The 2018 Fairway Galle Literary Festival welcomes writer and historian Charles Allen.
Charles Allen (born 1940) is a British freelance writer and historian whose prolific works focus on the British Raj.
Allen was born in in Kanpur in British India, where several generations of his family served under the British Raj.
Allen has published over 25 books since Plain Tales from the Raj: Images of British India in the Twentieth Century in 1975. His most notable works include, Kipling Sahib: India and the making of Rudyard Kipling (2007), a biography of Rudyard Kipling and Ashoka: the Search for India’s Lost Emperor (2012), a biography of Emperor Askoka Maurya.

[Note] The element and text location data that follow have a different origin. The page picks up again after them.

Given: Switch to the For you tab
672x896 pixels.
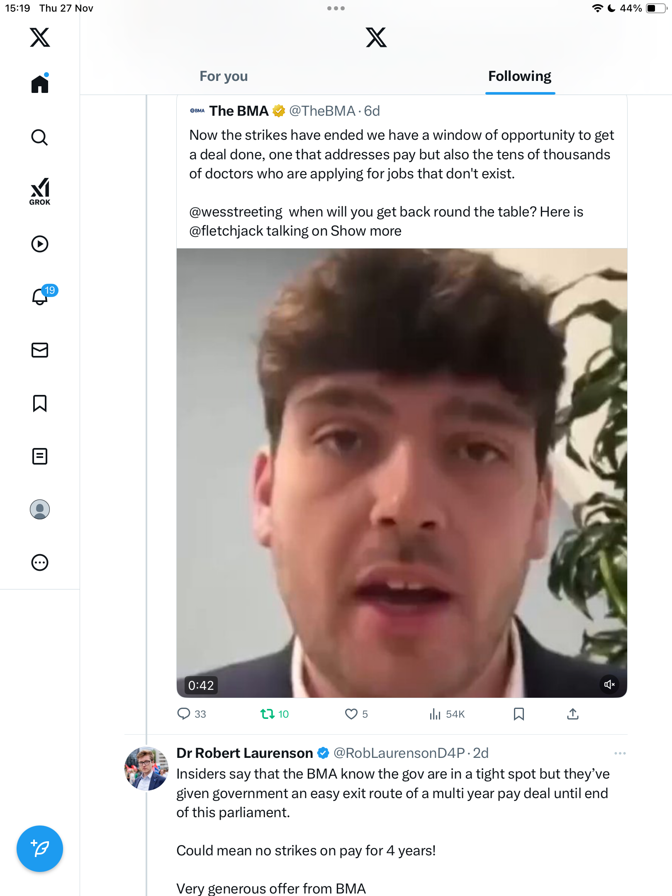Looking at the screenshot, I should click(224, 76).
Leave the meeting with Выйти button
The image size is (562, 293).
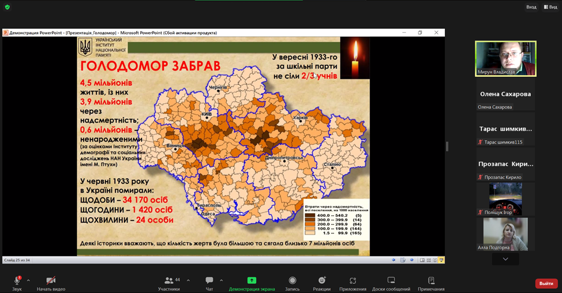coord(546,283)
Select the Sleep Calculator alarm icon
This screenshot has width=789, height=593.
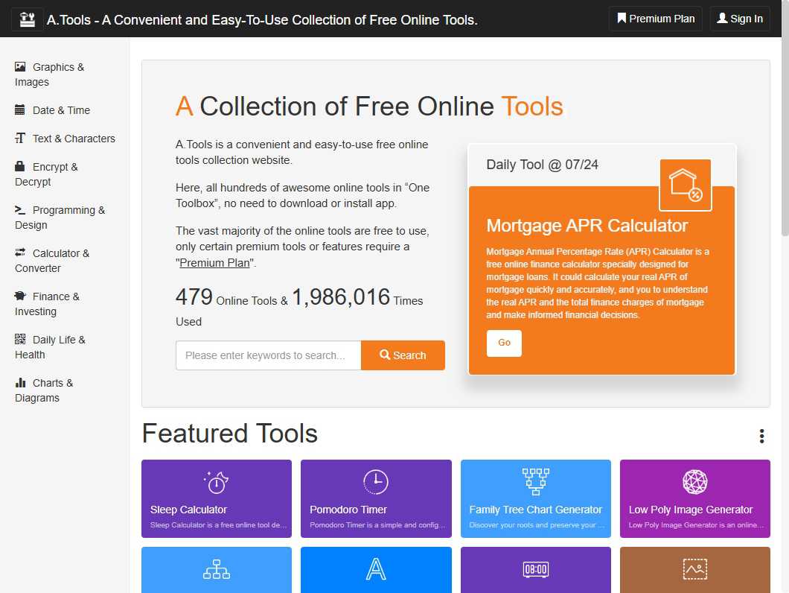click(x=216, y=482)
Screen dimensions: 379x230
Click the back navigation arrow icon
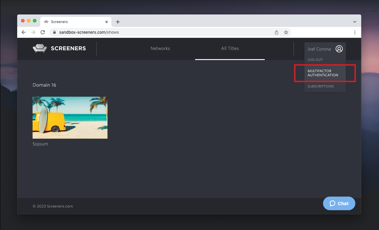24,32
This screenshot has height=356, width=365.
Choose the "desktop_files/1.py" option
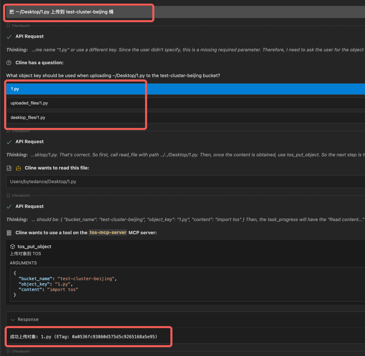(75, 118)
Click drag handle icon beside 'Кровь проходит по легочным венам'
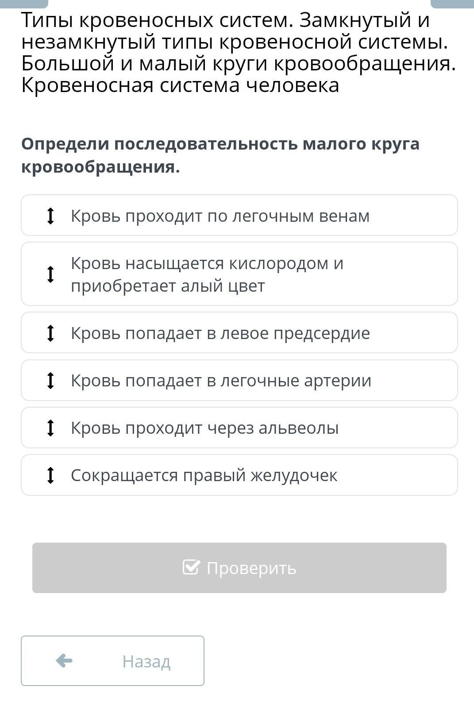 click(x=50, y=216)
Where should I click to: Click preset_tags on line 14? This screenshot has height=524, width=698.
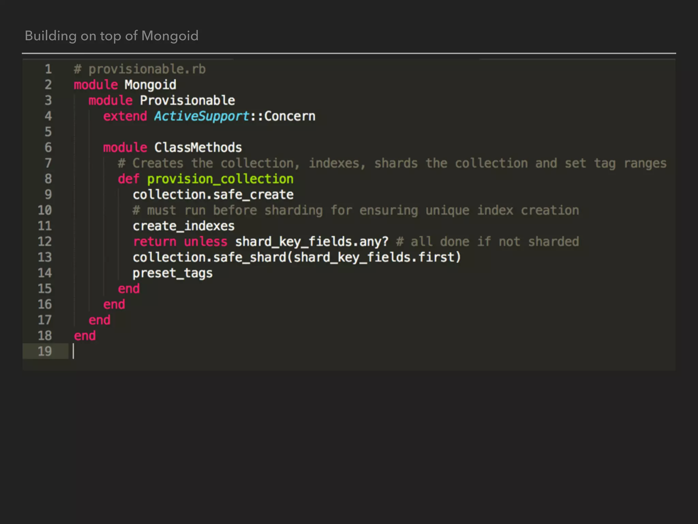click(172, 273)
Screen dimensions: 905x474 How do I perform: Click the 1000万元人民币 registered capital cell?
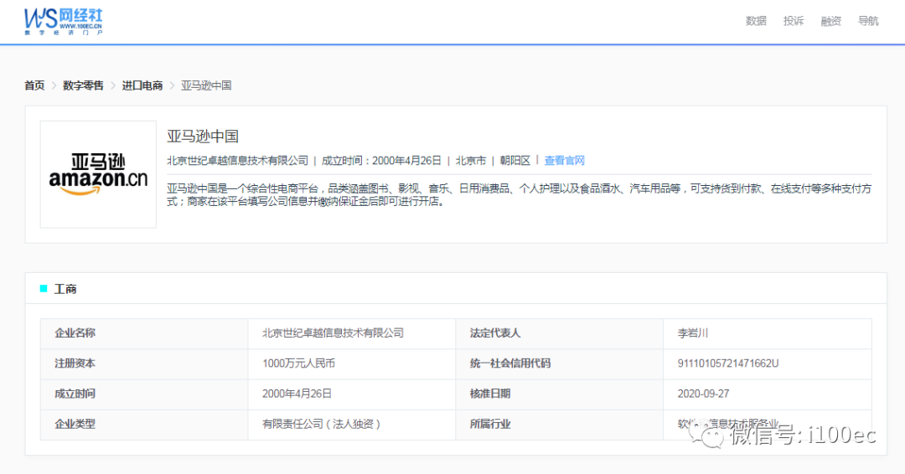(x=299, y=363)
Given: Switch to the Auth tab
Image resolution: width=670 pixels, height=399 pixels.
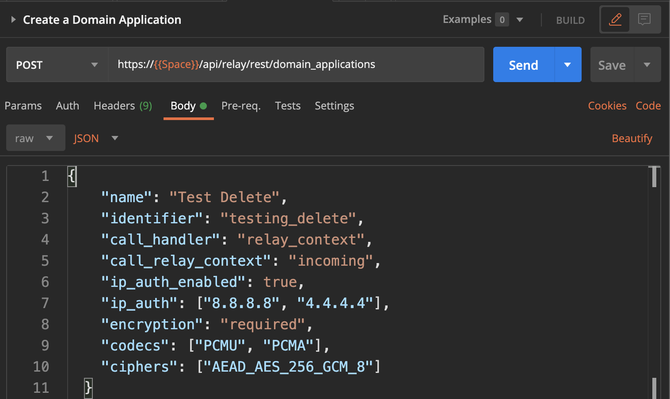Looking at the screenshot, I should click(68, 106).
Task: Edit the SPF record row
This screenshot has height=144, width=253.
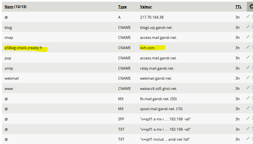Action: pos(248,119)
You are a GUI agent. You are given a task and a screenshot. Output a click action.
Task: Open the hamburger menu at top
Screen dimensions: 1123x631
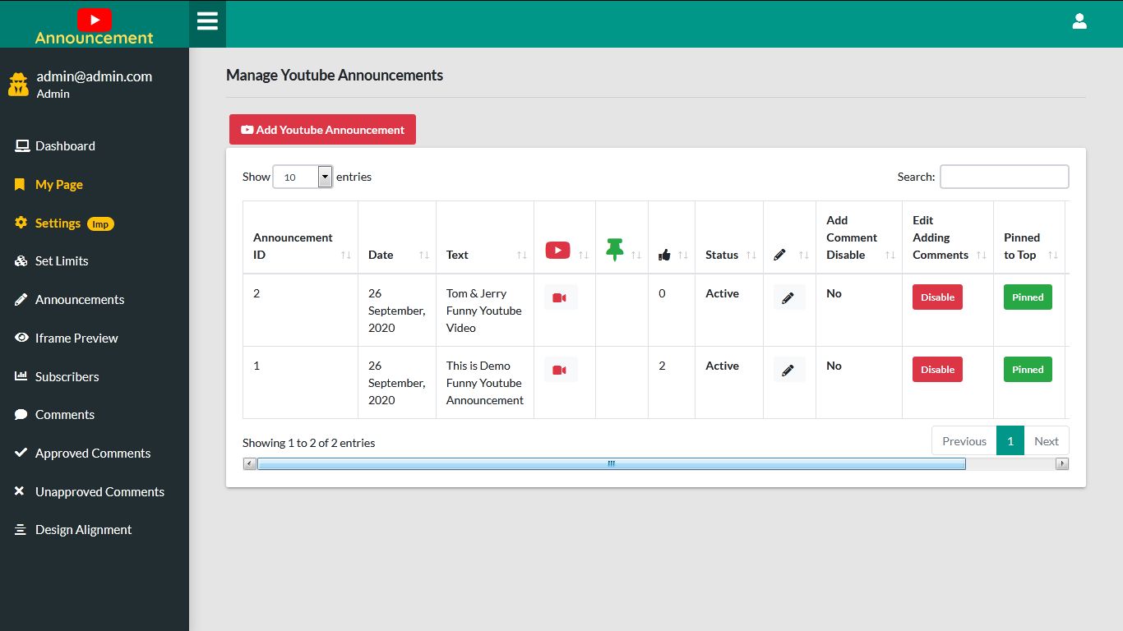click(x=207, y=23)
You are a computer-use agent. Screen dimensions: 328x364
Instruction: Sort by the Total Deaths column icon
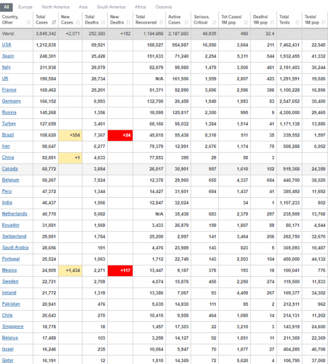coord(104,22)
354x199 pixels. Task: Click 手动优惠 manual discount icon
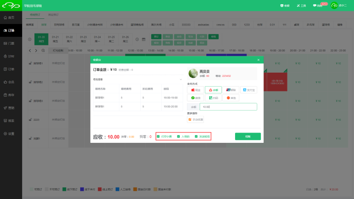pyautogui.click(x=190, y=119)
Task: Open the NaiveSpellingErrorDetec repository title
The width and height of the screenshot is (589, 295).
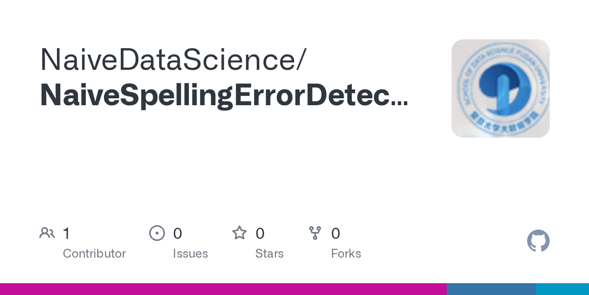Action: pyautogui.click(x=216, y=95)
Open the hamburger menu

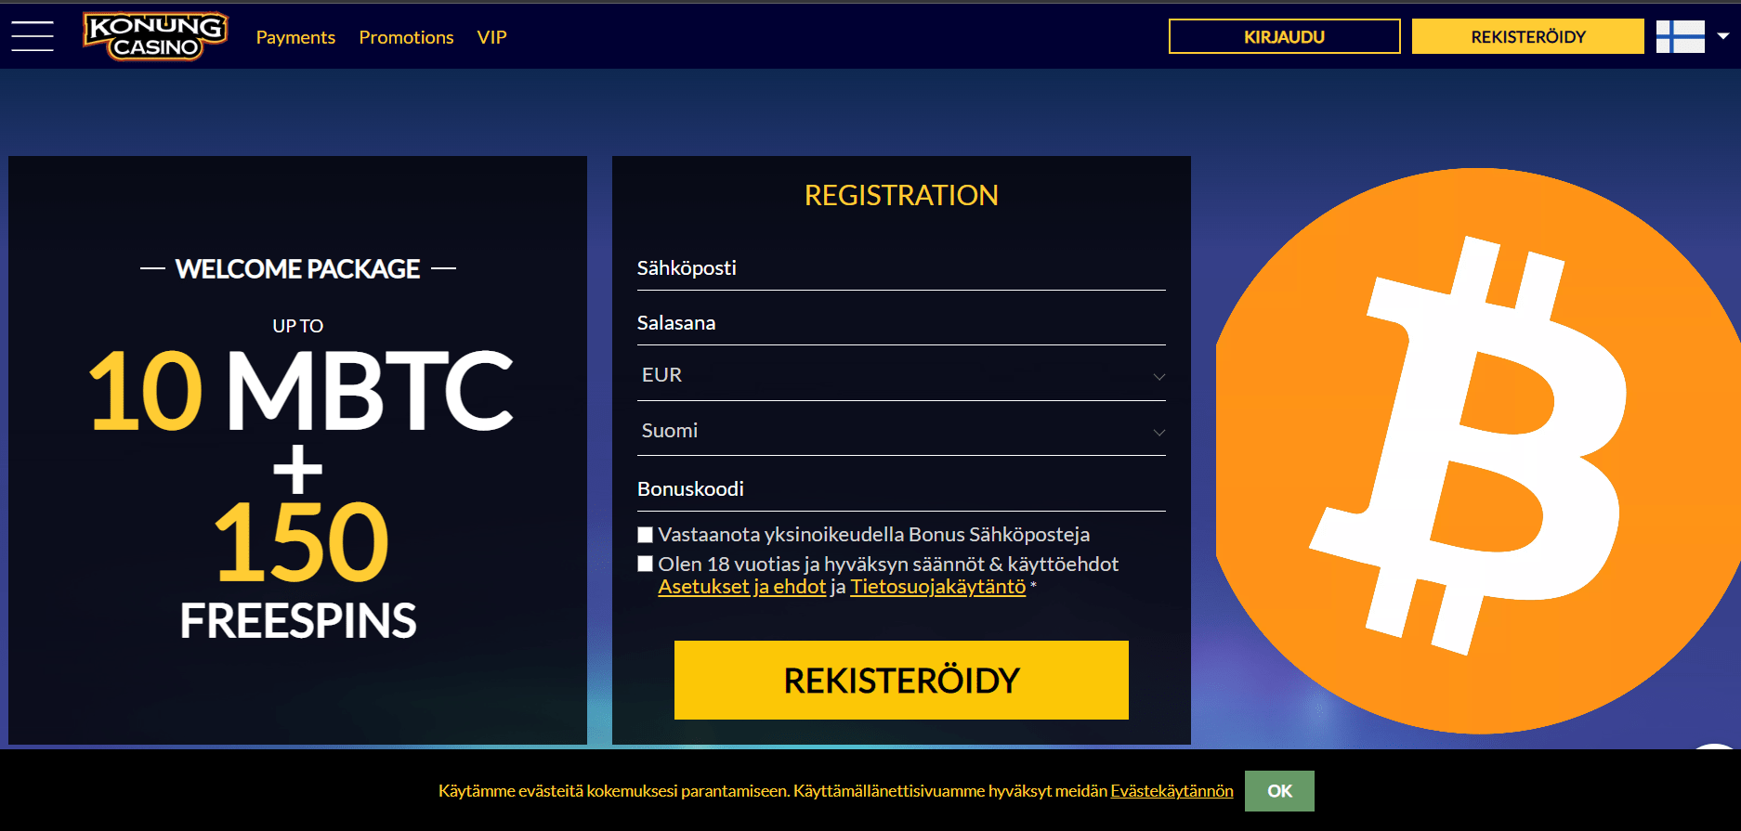(x=33, y=36)
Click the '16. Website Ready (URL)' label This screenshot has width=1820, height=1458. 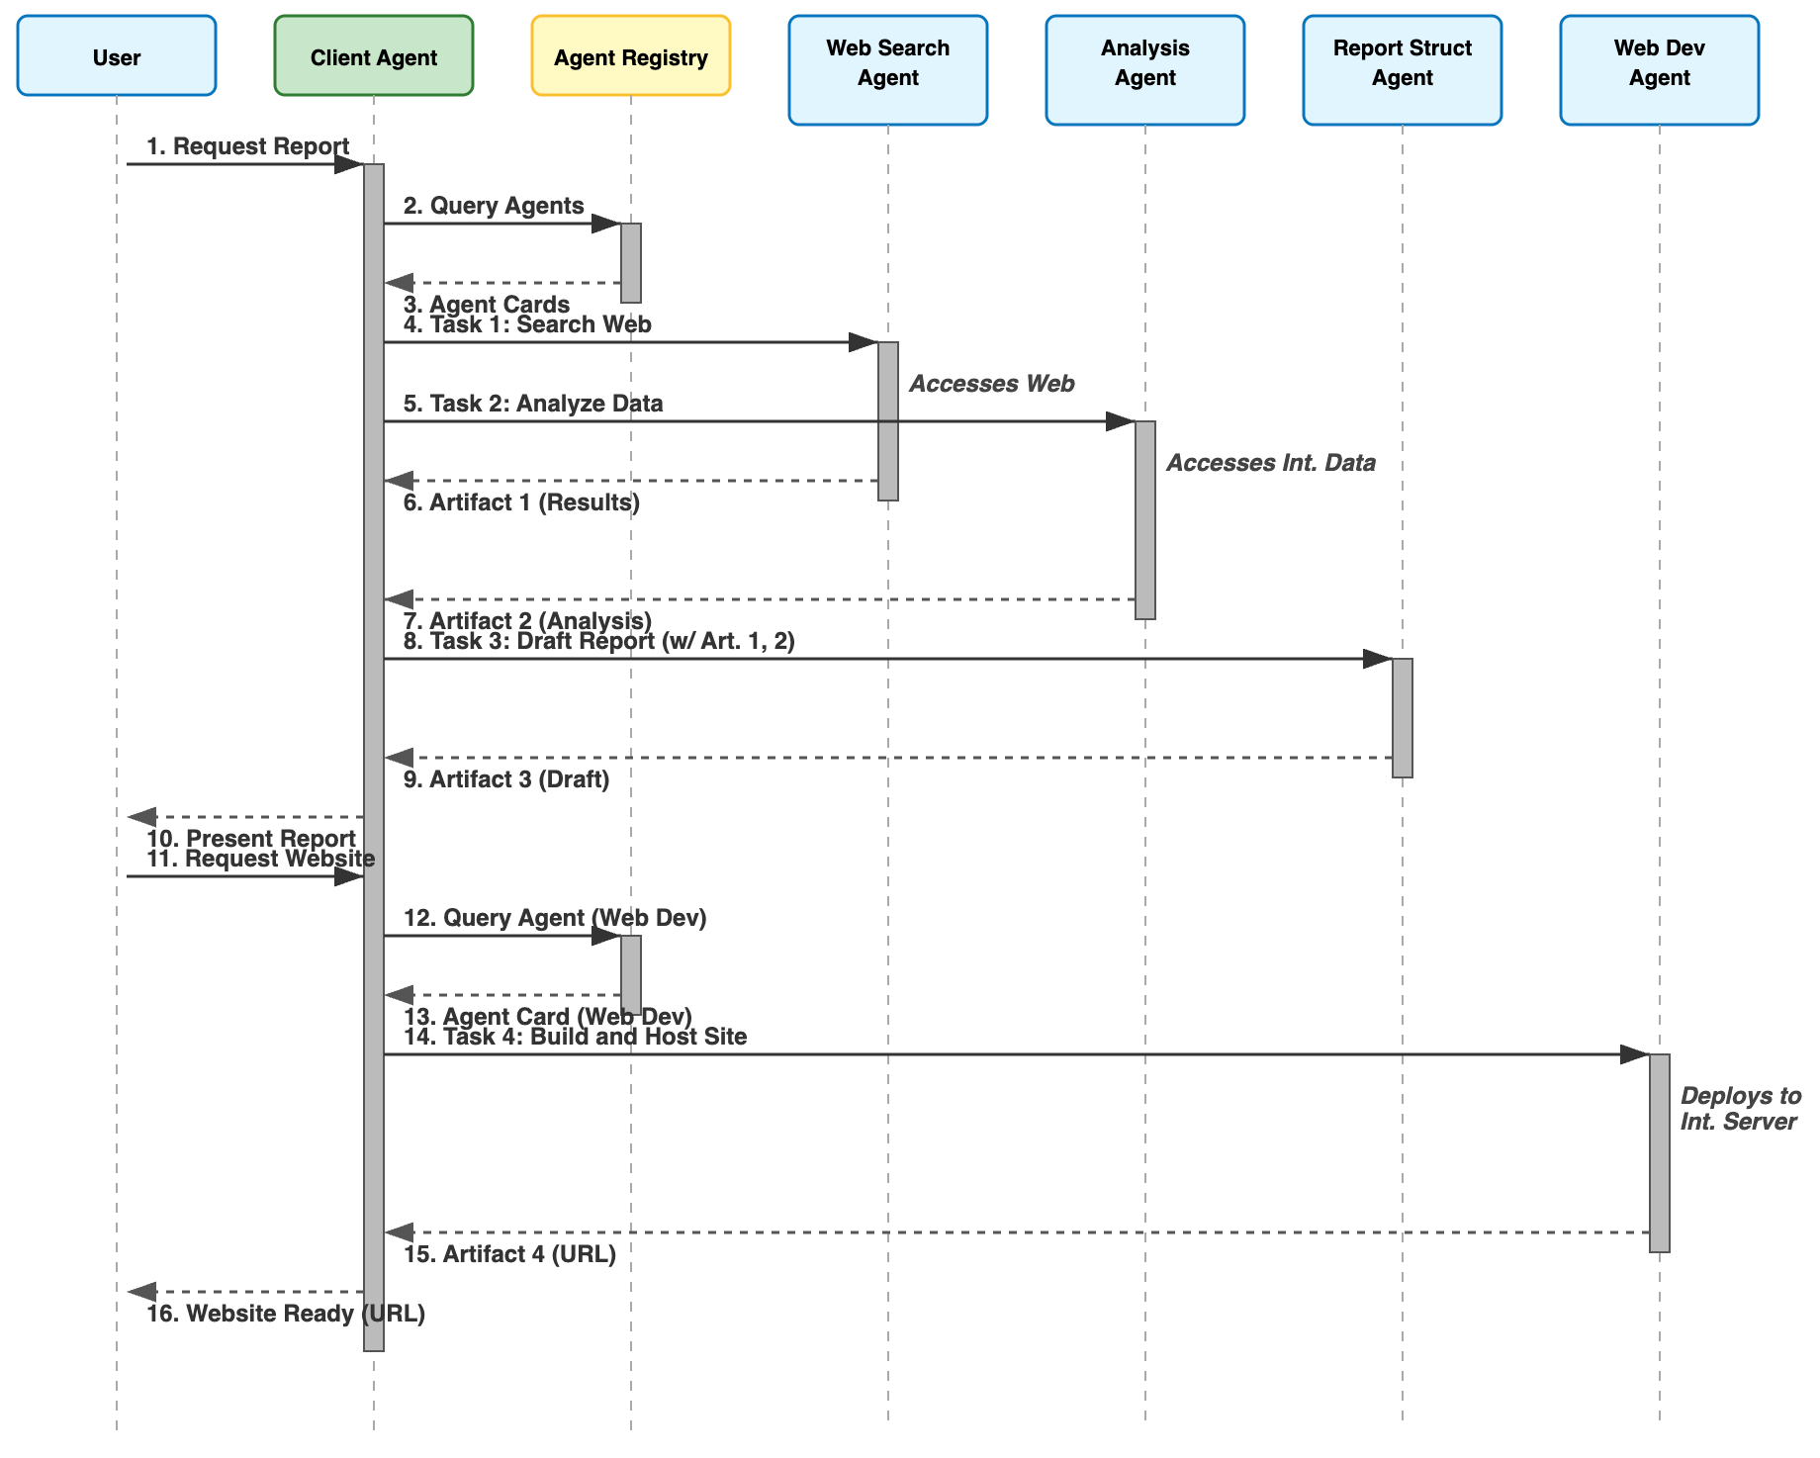click(x=286, y=1314)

In his quest to govern India by moral force alone, India’s ‘lost emperor’, Ashoka Maurya, turned Buddhism from a minor sect into a world religion and set up a new yardstick for government which had huge implications for Asia. His brave experiment ended in tragedy and his name was cleansed from the record so effectively that he was forgotten for almost two thousand years. All but a few mysterious stone monuments and inscriptions survived, and bit by bit, fragments of the Ashokan story were found and in the process India’s ancient history was itself recovered. In a wide-ranging, multi-layered journey of discovery that is as much about Britain’s entanglement with India as it as about India’s distant past, Charles Allen tells the story of the man who was arguably the greatest ruler India has ever known.
His most recent work, The Prisoner of Kathmandu: Brian Hodgson in Nepal 1820-43, was published by Haus Books in October 2014.
The Prisoner of Kathmandu is the story of Brian Hodgson, Britain’s “father of Himalayan studies.” More than a biography of Hodgson and a study of political relations between countries, this book is also an in-depth look at the western Orientalist movement driven by the European Enlightenment. Hodgson, who studied Tibetan and Nepalese Buddhism, soon took interest in Nepal’s biodiversity and the region’s peoples and geography. He was also a key player in the struggle between those hoping to reshape India along British lines and those working to preserve local culture. Though overlooked in his own lifetime, Hodgson was later recognized as a major figure in Asian studies, a leader whose achievements have contributed to anthropology, ethnology, and natural history.